Late Wednesday, Gen. Salim Idriss, the head of the SNC’s military council, said in a video posted online that he and his fellow rebel commanders “announce our definitive rejection of the Russian initiative to place chemical weapons under international custody.”
“We ask that the international community not be content with withdrawing chemical weapons, which are a criminal instrument, but to hold the perpetrator accountable and prosecute him at the International Criminal Court,” Idriss said, blaming Assad for an Aug. 21 chemical weapons attack on the Damascus suburbs which the Obama administration says left at least 1,400 people dead.
French Foreign Minister Laurent Fabius said Thursday, meanwhile, that a United Nations team of inspectors would likely publish its report on the attack in the eastern Ghouta suburbs on Monday.
The team of about 20 inspectors spent three days collecting evidence and interviewing people in the area with a mandate to determine exactly which chemical agents were used—but not to say which side used them. While the rebels, the U.S., France and many analysts are convinced it was Assad who fired sarin gas into Ghouta, the Syrian regime insists it was an attack by rebel forces, a scenario Russia has also suggested.
“Removing the criminal tools is one matter and holding the criminal accountable is another,” Idriss said, while renewing his call for the United States and other “friendly” nations to provide more weapons to his rebel fighters.
Idriss’ stance that a chemical weapons handover by Assad wouldn’t go far enough was predictable: his forces were being beaten in many parts of Syria by Assad’s and the U.S. strikes the Russian proposal seeks to avert could have given the rebels an opportunity to go back on the offensive.
Nevertheless, the international focus has shifted definitively this week to the diplomatic effort, with U.S. Secretary of State John Kerry set to meet his Russian counterpart Sergey Lavrov in Geneva to debate the practicalities of the Russian proposal.

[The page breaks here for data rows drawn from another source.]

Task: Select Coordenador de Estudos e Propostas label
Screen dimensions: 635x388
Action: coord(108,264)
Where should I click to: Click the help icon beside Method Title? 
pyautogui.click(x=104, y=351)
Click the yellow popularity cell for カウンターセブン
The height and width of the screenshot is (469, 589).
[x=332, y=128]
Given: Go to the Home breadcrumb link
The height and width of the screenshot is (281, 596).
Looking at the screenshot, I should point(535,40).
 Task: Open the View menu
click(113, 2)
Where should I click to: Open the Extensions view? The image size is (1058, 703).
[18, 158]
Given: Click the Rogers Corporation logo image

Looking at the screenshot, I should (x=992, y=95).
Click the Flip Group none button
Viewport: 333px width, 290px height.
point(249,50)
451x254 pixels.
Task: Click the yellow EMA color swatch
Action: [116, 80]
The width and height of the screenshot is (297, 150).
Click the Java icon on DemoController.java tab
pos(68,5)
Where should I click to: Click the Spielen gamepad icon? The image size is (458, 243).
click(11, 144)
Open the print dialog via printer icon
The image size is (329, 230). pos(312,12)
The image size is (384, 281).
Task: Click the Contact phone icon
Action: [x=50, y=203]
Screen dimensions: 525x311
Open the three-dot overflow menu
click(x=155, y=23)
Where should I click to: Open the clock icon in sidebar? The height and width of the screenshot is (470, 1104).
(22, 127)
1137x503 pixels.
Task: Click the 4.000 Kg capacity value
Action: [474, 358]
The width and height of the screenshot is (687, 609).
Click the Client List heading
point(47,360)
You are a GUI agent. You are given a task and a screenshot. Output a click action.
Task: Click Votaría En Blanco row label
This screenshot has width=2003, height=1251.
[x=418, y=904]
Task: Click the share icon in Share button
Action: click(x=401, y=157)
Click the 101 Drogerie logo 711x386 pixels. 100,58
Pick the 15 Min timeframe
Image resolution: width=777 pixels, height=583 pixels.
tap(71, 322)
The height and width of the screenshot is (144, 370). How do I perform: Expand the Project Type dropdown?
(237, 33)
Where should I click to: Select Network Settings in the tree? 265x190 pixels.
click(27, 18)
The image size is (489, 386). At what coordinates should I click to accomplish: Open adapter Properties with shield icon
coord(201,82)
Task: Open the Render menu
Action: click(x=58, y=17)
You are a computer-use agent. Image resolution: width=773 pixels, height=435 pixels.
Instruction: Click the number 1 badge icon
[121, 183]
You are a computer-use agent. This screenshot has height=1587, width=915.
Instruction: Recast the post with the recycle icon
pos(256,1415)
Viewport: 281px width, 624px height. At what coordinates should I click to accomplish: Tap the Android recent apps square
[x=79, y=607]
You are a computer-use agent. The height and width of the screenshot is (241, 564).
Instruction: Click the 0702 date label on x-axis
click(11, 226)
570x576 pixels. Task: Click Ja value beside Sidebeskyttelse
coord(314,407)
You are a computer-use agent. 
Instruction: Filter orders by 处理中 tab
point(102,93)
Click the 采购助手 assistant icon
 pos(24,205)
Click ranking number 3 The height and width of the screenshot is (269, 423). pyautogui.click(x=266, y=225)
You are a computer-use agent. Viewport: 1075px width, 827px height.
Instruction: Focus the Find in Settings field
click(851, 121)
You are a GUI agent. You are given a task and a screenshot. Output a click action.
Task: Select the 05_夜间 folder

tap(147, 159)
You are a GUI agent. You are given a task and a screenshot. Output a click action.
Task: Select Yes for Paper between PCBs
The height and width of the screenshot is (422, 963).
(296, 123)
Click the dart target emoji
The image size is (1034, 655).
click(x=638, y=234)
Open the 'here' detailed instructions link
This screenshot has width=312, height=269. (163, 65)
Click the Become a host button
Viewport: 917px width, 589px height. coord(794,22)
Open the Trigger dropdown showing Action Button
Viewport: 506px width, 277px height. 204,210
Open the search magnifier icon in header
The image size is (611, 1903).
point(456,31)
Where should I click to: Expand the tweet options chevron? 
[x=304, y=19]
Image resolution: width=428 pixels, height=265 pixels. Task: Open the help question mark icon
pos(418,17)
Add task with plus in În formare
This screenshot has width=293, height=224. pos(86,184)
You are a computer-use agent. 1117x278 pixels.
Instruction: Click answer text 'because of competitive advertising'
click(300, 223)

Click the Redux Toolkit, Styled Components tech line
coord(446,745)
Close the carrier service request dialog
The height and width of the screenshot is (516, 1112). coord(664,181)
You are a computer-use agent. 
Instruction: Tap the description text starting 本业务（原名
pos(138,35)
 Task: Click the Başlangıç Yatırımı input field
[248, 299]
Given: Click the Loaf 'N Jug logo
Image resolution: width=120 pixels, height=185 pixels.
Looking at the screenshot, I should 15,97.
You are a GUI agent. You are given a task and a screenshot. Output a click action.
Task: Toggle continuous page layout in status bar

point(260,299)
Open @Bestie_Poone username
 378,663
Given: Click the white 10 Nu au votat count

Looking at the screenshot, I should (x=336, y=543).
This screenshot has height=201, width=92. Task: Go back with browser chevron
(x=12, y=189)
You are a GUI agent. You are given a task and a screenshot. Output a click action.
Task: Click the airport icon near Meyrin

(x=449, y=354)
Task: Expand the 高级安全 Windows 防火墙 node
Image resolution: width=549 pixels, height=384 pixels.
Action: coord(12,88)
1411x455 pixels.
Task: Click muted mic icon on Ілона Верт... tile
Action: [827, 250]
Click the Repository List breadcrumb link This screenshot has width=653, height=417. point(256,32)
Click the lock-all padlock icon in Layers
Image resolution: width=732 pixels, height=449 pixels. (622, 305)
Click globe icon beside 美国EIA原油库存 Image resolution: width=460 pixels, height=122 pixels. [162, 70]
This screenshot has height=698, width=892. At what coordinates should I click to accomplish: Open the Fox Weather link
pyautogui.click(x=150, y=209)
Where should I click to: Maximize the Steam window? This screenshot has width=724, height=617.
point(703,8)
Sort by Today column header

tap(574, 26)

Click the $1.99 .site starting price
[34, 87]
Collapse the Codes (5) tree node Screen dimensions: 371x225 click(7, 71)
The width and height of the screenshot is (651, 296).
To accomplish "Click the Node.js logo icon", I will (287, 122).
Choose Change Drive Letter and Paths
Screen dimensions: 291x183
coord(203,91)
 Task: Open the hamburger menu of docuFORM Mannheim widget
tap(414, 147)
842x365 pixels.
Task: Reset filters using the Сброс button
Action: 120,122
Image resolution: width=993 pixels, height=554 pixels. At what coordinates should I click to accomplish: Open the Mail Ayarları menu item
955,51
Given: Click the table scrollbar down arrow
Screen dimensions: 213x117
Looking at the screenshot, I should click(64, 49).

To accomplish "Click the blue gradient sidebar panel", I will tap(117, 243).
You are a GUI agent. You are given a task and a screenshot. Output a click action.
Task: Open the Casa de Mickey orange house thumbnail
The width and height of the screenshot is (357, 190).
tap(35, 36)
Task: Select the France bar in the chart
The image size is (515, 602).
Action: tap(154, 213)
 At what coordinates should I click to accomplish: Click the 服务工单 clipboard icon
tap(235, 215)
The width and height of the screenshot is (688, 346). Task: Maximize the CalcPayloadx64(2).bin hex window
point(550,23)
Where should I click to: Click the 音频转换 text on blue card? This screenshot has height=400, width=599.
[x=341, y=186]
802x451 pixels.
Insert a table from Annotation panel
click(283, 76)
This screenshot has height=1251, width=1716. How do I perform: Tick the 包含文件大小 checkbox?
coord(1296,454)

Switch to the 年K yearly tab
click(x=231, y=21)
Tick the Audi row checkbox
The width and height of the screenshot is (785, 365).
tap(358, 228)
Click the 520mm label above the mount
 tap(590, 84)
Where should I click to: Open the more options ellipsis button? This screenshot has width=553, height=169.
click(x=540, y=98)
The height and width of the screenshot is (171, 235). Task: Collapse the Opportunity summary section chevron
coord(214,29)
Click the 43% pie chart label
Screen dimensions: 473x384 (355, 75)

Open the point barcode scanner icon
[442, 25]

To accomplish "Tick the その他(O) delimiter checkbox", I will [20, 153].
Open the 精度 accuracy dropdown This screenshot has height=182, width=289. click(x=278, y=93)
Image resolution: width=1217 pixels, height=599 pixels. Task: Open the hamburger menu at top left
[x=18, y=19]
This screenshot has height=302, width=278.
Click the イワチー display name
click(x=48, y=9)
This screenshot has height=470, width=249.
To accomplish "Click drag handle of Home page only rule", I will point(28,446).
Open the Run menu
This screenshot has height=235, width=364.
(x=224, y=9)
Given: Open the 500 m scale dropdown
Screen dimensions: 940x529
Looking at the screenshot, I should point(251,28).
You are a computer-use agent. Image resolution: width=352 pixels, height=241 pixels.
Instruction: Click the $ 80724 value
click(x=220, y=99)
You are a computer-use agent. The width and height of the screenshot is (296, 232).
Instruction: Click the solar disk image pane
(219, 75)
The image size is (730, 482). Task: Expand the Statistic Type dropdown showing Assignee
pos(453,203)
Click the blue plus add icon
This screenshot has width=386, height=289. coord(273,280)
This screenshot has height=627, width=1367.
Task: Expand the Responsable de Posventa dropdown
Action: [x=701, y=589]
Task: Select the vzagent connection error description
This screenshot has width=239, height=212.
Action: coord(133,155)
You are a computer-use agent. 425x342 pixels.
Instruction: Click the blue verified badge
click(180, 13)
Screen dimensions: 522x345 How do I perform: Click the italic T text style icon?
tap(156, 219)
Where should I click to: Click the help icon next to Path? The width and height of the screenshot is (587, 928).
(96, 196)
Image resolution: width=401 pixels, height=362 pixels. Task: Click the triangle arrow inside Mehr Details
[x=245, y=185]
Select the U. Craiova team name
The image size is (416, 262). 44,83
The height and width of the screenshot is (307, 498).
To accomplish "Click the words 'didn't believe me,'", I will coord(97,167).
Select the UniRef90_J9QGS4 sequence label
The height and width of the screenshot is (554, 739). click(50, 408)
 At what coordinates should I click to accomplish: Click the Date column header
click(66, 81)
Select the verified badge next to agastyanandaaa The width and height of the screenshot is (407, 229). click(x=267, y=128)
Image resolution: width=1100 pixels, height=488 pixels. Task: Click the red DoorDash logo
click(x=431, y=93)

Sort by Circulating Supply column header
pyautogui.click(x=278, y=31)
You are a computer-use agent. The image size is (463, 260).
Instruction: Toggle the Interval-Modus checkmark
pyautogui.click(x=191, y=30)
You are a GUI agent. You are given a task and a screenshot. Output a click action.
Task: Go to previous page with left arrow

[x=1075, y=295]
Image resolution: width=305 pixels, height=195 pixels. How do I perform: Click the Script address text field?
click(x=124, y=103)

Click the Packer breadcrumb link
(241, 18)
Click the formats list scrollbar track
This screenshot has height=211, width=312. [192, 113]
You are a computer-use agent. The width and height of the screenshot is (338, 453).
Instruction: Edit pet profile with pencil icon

The Obama administration has made it clear that Kerry’s mission is to assess the technical feasibility of Assad handing over his weapons in a verifiable manner.
A U.S. official told reporters during Kerry’s flight to Geneva that the Obama administration would use the meeting to “see if in fact we can test whether there is a credible and authentic way forward here, that the Russians mean what they say, as importantly, probably more importantly, that Assad means what he says and that in fact we can move forward with a program that is verifiable, that can happen expeditiously, so that Assad cannot have access to and continue to use chemical weapons against his own people.”
The official deemed the prospect of bringing Syria’s chemical weapons verifiably under international control, “doable but difficult and complicated.”
The White House said Wednesday that any plan must at least include a way to verify the removal of the weapons from Assad’s control, but the administration declined to give any further conditions or lay out a timeline for negotiations.
“It’s simply too early to begin, from here, to pinpoint what must be in the United Nations Security Council resolution beyond a verifiable process for removing chemical weapons from Assad’s control into international control,” White House spokesman Jay Carney told reporters.
Given the serious challenge of verifiable removing chemical weapons from a war-torn nation, Carney said “Syria would have to keep any commitment it made to allow for this process and to facilitate this process.” Russia, he added, as the nation that first proposed the plan for Syria to hand over its chemical weapons, “would have to engage directly in verifying and making it happen.”
Sen. Bob Menendez, D-N.J., chairman of the Senate Foreign Relations Committee, told CBS News on Wednesday that a potential timeline could emerge from Kerry’s meeting with Lavrov.
Menendez said the meeting should provide “a much clearer picture of, number one, the real possibility of this—the seriousness of the Russians, the seriousness of the Syrians in accepting any proposal that might come forth—and... how we might look at timeframes as part of the resolution.”